**GOAL OF THE EXERCISE**
Everything in the records below should be set down again, word for word.

**EXTRACTED INFORMATION**
::::::::::
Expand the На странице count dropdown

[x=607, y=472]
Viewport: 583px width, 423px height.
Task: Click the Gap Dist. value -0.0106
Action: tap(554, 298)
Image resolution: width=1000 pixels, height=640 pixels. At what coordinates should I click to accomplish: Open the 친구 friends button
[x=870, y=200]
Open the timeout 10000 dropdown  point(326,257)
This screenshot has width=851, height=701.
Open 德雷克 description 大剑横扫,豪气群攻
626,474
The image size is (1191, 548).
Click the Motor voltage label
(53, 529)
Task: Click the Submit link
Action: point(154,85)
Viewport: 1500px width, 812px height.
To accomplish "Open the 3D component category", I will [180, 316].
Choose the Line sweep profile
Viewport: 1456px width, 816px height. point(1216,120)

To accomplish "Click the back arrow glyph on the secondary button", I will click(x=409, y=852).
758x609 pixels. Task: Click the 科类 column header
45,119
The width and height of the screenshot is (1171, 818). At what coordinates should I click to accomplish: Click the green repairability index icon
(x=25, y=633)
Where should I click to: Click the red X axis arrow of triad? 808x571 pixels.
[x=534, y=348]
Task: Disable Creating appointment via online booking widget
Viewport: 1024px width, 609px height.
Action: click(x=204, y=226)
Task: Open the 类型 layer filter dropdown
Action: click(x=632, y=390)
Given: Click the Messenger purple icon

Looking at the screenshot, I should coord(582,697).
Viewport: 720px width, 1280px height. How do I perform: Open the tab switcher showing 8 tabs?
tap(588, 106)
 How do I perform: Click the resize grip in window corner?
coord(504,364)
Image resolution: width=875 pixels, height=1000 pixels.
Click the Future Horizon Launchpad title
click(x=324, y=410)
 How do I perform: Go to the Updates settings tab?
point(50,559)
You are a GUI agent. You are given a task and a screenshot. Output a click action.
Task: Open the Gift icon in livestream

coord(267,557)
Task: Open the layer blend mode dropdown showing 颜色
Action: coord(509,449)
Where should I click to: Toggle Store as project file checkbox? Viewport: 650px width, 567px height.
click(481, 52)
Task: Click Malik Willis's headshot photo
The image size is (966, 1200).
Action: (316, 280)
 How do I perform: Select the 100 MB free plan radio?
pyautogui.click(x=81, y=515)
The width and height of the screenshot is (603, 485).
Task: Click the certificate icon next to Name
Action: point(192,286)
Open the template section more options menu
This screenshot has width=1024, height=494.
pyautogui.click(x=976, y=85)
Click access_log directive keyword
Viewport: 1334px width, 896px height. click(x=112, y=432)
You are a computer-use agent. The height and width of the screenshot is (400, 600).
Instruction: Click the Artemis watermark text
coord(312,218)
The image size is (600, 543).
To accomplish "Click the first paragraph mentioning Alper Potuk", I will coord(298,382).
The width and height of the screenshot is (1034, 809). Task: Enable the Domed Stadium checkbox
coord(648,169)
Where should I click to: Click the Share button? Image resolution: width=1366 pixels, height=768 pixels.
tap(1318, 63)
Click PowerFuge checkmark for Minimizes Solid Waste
::::::::::
**RESPONSE TO THIS EXERCISE**
Expand the На странице count dropdown

[x=607, y=472]
Viewport: 583px width, 423px height.
Task: Click the Gap Dist. value -0.0106
Action: tap(554, 298)
Image resolution: width=1000 pixels, height=640 pixels. At what coordinates should I click to accomplish: Open the 친구 friends button
[x=870, y=200]
Open the timeout 10000 dropdown  point(326,257)
This screenshot has width=851, height=701.
Open 德雷克 description 大剑横扫,豪气群攻
626,474
The image size is (1191, 548).
Click the Motor voltage label
(53, 529)
Task: Click the Submit link
Action: point(154,85)
Viewport: 1500px width, 812px height.
To accomplish "Open the 3D component category", I will [180, 316].
Choose the Line sweep profile
Viewport: 1456px width, 816px height. point(1216,120)

To accomplish "Click the back arrow glyph on the secondary button", I will click(x=409, y=852).
758x609 pixels. Task: Click the 科类 column header
45,119
The width and height of the screenshot is (1171, 818). At what coordinates should I click to accomplish: Click the green repairability index icon
(x=25, y=633)
Where should I click to: Click the red X axis arrow of triad? 808x571 pixels.
[x=534, y=348]
Task: Disable Creating appointment via online booking widget
Viewport: 1024px width, 609px height.
Action: click(x=204, y=226)
Task: Open the 类型 layer filter dropdown
Action: click(x=632, y=390)
Given: Click the Messenger purple icon

Looking at the screenshot, I should coord(582,697).
Viewport: 720px width, 1280px height. How do I perform: Open the tab switcher showing 8 tabs?
tap(588, 106)
 How do I perform: Click the resize grip in window corner?
coord(504,364)
Image resolution: width=875 pixels, height=1000 pixels.
Click the Future Horizon Launchpad title
click(x=324, y=410)
 How do I perform: Go to the Updates settings tab?
point(50,559)
You are a GUI agent. You are given a task and a screenshot. Output a click action.
Task: Open the Gift icon in livestream

coord(267,557)
Task: Open the layer blend mode dropdown showing 颜色
Action: coord(509,449)
Where should I click to: Toggle Store as project file checkbox? Viewport: 650px width, 567px height.
click(481, 52)
Task: Click Malik Willis's headshot photo
The image size is (966, 1200).
Action: (316, 280)
 How do I perform: Select the 100 MB free plan radio?
pyautogui.click(x=81, y=515)
The width and height of the screenshot is (603, 485).
Task: Click the certificate icon next to Name
Action: point(192,286)
Open the template section more options menu
This screenshot has width=1024, height=494.
pyautogui.click(x=976, y=85)
Click access_log directive keyword
Viewport: 1334px width, 896px height. click(x=112, y=432)
You are a computer-use agent. The height and width of the screenshot is (400, 600).
Instruction: Click the Artemis watermark text
coord(312,218)
The image size is (600, 543).
To accomplish "Click the first paragraph mentioning Alper Potuk", I will coord(298,382).
The width and height of the screenshot is (1034, 809). Task: Enable the Domed Stadium checkbox
coord(648,169)
Where should I click to: Click the Share button? Image resolution: width=1366 pixels, height=768 pixels.
tap(1318, 63)
Click PowerFuge checkmark for Minimizes Solid Waste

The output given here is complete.